ALUMNI SALARIES GENERALLY UP
Overall, it was a good year for MBA graduates. Alumni salaries at many schools advanced higher. In fact, reported salaries were above last year’s levels at 11 of the 12 schools where alums report the highest pay. The biggest year-over-year increase was at Stanford, up 9.9%, but alumni salaries were was also up 7.9% at Harvard Business School where they rose to $192,133, from $178,113 a year earlier (see table below).
And despite some worries about the future of two-year MBA programs, they more than held their own against the one-year options in the Financial Times ranking this year. The FT noted that a majority of two-year programs went up or maintained their year-earlier ranks (31 up and 21 down) while their one-year rivals lost ground (14 up and 21 down). The newspaper also published data from its alumni survey which showed that students of two-year programs are far more likely to receive scholarship support than those from one-year programs (52% at two-year programs vs. 39% at one year options. The increase in salaries over pre-MBA levels also was slightly highly for graduates of two-year programs, 110% versus 101%.
Fears that anti-immigration rhetoric in the U.S. along with Trump’s election would have a big impact on the percentage of international MBA students was not borne out by the FT’s data, even though some individual schools have reported declines in non-U.S. applicants and students. A majority of US schools have recruited fewer international students, but the average proportion for ranked institutions is down by only one percentage point to 38%, according to the FT. While there are some variations, the overall number of enrolled students at FT-ranked schools in the U.S. in 2017 remained stable at roughly 12,000. A little more than half of schools enrolled more students last year than in 2016.
ASIAN SCHOOLS ON THE RISE IN THE FT RANKING
Asian schools did especially well this year. Besides the eighth place finish by CEIBS, the National University of Singapore Business School is up eight places to 18, its best performance. Renmin University of China School of Business is back at 39, up four places from 2015. Finally, Lee Kong Chian School of Business became the third ranked school from Singapore and the highest completely new entrant at 49.
“The real story this year is Asia, and China in particular,” adds Symonds of Fortuna Admissions. “CEIBS breaking into the top 10 is the sign of things to come, and I can’t wait to see the FT Global MBA Ranking of 2023. Renmin, Fudan and Singapore Management University have made startlingly high entries into the FT’s top 50, and 2018 has a record number of Asian schools that made the list. The U.S. and Europe cannot afford to rest on their laurels.”
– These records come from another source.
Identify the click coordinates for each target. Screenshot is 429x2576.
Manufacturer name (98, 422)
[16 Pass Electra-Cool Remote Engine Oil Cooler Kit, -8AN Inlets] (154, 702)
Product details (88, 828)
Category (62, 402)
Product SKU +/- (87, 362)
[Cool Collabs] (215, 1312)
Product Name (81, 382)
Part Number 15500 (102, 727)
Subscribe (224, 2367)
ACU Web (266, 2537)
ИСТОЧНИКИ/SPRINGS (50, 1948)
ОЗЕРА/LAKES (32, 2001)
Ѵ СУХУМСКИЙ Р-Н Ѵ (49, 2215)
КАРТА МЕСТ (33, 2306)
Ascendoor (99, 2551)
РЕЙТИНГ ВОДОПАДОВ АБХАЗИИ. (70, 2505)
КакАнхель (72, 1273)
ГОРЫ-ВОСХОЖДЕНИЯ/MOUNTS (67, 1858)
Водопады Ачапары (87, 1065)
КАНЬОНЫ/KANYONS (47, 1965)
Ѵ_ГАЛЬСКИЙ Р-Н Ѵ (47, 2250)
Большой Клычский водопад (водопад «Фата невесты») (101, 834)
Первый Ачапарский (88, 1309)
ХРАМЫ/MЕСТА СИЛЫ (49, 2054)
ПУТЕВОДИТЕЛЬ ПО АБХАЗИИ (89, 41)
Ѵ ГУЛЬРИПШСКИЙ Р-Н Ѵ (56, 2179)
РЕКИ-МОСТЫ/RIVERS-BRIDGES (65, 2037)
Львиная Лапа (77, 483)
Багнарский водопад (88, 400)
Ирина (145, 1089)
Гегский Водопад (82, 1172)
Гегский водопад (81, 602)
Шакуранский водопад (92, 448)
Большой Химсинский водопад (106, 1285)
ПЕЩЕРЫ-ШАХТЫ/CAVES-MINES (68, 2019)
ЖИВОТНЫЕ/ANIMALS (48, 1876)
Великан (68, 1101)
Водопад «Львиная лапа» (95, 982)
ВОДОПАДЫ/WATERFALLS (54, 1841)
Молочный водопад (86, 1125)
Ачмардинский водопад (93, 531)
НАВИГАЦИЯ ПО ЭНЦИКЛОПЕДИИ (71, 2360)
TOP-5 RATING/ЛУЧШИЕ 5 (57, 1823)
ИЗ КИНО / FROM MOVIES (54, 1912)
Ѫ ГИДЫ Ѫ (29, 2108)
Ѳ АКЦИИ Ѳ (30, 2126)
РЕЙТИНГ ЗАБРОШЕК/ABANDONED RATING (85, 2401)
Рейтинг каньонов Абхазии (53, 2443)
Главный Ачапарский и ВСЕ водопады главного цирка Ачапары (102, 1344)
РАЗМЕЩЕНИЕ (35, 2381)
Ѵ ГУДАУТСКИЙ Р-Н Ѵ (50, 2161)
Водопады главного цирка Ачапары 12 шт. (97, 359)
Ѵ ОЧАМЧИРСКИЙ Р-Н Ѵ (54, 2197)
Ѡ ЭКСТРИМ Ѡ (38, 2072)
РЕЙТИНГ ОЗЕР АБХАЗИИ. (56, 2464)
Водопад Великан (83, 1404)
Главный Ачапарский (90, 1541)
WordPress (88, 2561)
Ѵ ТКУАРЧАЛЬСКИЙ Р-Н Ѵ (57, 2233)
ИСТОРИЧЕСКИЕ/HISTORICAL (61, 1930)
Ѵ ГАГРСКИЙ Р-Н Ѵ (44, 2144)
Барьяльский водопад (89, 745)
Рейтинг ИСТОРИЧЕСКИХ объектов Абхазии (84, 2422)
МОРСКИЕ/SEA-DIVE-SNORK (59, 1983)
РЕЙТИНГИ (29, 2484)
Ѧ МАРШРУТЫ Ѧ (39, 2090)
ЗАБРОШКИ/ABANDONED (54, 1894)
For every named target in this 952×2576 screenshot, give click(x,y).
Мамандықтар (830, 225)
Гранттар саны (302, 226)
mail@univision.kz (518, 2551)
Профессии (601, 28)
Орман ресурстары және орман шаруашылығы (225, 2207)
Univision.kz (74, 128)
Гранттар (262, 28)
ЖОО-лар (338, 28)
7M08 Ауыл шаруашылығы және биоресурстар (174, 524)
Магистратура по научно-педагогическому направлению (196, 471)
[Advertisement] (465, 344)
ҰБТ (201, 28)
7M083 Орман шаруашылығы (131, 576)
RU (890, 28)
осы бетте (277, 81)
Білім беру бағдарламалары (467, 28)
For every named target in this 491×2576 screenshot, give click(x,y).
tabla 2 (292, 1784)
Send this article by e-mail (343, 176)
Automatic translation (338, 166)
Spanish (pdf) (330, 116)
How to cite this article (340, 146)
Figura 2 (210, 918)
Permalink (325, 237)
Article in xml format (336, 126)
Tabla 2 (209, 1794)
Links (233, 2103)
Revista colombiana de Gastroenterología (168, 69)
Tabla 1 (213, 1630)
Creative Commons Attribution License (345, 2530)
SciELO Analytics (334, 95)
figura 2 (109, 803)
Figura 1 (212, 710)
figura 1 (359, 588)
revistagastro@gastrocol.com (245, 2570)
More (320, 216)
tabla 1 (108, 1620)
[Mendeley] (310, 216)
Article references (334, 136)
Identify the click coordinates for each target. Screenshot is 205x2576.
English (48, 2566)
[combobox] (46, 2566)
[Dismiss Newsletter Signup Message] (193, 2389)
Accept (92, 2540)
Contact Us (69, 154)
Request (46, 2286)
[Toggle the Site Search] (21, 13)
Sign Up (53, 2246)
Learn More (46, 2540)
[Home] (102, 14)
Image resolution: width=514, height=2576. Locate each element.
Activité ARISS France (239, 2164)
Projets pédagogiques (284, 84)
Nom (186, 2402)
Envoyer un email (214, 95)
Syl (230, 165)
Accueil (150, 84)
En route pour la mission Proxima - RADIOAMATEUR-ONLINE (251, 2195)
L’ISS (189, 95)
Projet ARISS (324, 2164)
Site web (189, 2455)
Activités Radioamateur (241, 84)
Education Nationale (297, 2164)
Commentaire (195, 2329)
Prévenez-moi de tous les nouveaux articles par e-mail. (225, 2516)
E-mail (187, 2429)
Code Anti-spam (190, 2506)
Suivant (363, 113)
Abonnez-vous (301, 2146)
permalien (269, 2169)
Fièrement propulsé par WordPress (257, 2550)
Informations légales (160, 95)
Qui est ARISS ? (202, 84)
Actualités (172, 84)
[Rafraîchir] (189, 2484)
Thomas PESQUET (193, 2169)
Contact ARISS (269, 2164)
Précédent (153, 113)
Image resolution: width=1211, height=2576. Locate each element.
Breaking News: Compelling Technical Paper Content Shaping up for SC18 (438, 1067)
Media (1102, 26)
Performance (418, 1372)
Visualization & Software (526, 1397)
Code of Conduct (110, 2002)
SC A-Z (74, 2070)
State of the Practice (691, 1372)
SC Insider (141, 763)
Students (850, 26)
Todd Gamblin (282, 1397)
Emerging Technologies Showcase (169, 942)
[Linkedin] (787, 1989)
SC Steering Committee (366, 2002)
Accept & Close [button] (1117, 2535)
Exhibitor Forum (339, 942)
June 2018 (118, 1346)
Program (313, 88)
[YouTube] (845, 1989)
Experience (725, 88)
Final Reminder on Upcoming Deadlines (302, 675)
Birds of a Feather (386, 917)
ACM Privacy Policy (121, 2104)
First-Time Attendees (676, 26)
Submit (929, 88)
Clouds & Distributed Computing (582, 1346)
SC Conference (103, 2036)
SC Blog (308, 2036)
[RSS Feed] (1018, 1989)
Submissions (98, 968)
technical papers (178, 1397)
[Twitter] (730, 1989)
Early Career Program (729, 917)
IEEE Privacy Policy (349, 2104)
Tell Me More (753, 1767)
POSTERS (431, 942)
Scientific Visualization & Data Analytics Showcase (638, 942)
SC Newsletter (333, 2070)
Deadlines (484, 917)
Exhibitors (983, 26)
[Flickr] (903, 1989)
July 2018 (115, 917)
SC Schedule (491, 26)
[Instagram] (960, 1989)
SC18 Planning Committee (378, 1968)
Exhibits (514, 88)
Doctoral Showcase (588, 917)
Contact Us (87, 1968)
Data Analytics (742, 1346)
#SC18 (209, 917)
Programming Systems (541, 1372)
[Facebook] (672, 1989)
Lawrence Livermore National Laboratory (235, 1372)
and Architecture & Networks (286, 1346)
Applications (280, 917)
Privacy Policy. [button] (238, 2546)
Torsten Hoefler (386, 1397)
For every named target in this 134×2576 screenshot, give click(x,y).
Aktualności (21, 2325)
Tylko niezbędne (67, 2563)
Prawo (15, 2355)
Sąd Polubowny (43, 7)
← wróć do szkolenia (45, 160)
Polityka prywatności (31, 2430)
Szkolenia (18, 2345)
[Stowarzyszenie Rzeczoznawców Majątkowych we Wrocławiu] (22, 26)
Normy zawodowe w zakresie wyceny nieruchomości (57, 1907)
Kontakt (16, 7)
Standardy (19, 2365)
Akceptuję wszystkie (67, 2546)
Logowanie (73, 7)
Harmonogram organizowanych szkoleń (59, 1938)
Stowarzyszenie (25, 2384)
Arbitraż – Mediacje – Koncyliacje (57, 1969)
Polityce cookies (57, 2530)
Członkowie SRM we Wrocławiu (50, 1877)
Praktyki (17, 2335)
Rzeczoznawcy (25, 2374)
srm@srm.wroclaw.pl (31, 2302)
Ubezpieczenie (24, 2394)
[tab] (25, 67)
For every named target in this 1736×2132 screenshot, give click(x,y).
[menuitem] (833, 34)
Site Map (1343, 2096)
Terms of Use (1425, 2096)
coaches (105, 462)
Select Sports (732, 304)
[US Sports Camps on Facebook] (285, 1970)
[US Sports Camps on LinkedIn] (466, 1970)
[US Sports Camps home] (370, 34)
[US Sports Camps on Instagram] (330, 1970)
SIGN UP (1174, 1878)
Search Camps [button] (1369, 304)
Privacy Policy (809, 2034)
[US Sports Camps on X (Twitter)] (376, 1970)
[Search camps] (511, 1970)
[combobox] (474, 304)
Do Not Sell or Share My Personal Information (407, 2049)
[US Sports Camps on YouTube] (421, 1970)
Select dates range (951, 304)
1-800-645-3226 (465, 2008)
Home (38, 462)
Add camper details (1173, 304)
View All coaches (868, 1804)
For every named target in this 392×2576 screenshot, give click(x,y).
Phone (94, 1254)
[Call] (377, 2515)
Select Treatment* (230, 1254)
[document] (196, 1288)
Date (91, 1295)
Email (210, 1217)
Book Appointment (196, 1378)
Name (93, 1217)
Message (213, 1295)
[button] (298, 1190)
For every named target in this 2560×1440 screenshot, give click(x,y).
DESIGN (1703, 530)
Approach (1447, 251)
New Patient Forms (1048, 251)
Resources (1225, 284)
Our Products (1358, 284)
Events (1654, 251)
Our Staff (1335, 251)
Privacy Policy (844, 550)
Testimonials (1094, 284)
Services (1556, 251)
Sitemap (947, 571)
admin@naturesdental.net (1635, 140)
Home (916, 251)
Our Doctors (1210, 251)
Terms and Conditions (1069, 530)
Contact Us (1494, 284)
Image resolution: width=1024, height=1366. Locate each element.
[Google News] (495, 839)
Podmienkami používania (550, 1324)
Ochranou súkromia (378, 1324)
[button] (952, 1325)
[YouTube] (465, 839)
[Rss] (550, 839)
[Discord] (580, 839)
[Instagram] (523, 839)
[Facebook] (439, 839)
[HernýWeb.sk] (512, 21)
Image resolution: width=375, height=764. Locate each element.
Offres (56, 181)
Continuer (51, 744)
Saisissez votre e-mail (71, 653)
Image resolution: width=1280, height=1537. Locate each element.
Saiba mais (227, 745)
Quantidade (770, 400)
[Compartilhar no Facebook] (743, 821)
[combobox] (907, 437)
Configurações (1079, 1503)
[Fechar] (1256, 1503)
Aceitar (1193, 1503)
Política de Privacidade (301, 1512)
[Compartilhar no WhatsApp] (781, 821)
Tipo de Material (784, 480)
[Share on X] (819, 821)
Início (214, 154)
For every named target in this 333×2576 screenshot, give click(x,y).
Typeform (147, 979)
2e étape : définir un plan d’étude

Among the U.S. business schools to completely drop off the list this year were the University of South Carolina, which ranked 77th last year; the University of Illinois at Urbana-Champaign, which was ranked 83rd; the University of Iowa’s Tippie School of Business, ranked 84th in 2017; George Washington University, ranked 86th a year ago, and Temple University’s Fox School of Business, which weighed in at a rank of 95 in 2017.
Besides IE Business School in Spain, non-U.S. schools that disappeared this year include Incae, which had been ranked 89th last year; Grenoble, ranked 92nd; Spade, ranked 97th; Birmingham, ranked 98th, Vlerick, ranked 99th, and Queen’s University’s Smith School of Business in Ontario, Canada,, ranked 100th last year.